How to Reduce False Positive Alerts in Monitoring
False alerts cause alert fatigue and erode trust in monitoring. Learn practical techniques to reduce false positives and keep alerts meaningful.
Wakestack Team
Engineering Team
The False Positive Problem
Every false alert has costs:
- Interruption: Someone investigates nothing
- Erosion of trust: Team starts ignoring alerts
- Delayed response: Real incidents dismissed as "probably false"
- Burnout: On-call becomes dreaded
If your team jokes about ignoring alerts, you have a false positive problem.

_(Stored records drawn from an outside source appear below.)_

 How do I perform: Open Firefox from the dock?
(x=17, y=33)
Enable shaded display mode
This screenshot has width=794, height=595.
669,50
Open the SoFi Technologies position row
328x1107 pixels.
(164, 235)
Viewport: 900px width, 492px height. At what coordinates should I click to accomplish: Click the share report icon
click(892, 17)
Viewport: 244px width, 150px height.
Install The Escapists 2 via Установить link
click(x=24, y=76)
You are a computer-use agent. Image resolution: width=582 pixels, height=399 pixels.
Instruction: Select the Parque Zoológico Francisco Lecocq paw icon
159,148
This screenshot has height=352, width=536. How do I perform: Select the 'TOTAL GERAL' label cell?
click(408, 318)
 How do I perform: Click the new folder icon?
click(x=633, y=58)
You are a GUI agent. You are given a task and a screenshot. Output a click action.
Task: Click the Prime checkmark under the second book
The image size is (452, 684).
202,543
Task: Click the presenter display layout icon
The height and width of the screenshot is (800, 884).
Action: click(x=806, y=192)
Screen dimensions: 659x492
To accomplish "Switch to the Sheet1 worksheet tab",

Identifying False Positives
Track Alert Outcomes
For every alert, record:
- Was it a real problem? (Yes/No/Partial)
- What action was taken?
- How long to resolve?
After a month, calculate your false positive rate:
False Positive Rate = False Alerts / Total Alerts × 100
Target: Under 10%. Ideal: Under 5%.
Common Patterns
Time-based patterns:
- Alerts during deployments (expected behavior)
- Alerts at specific times (cron jobs, backups)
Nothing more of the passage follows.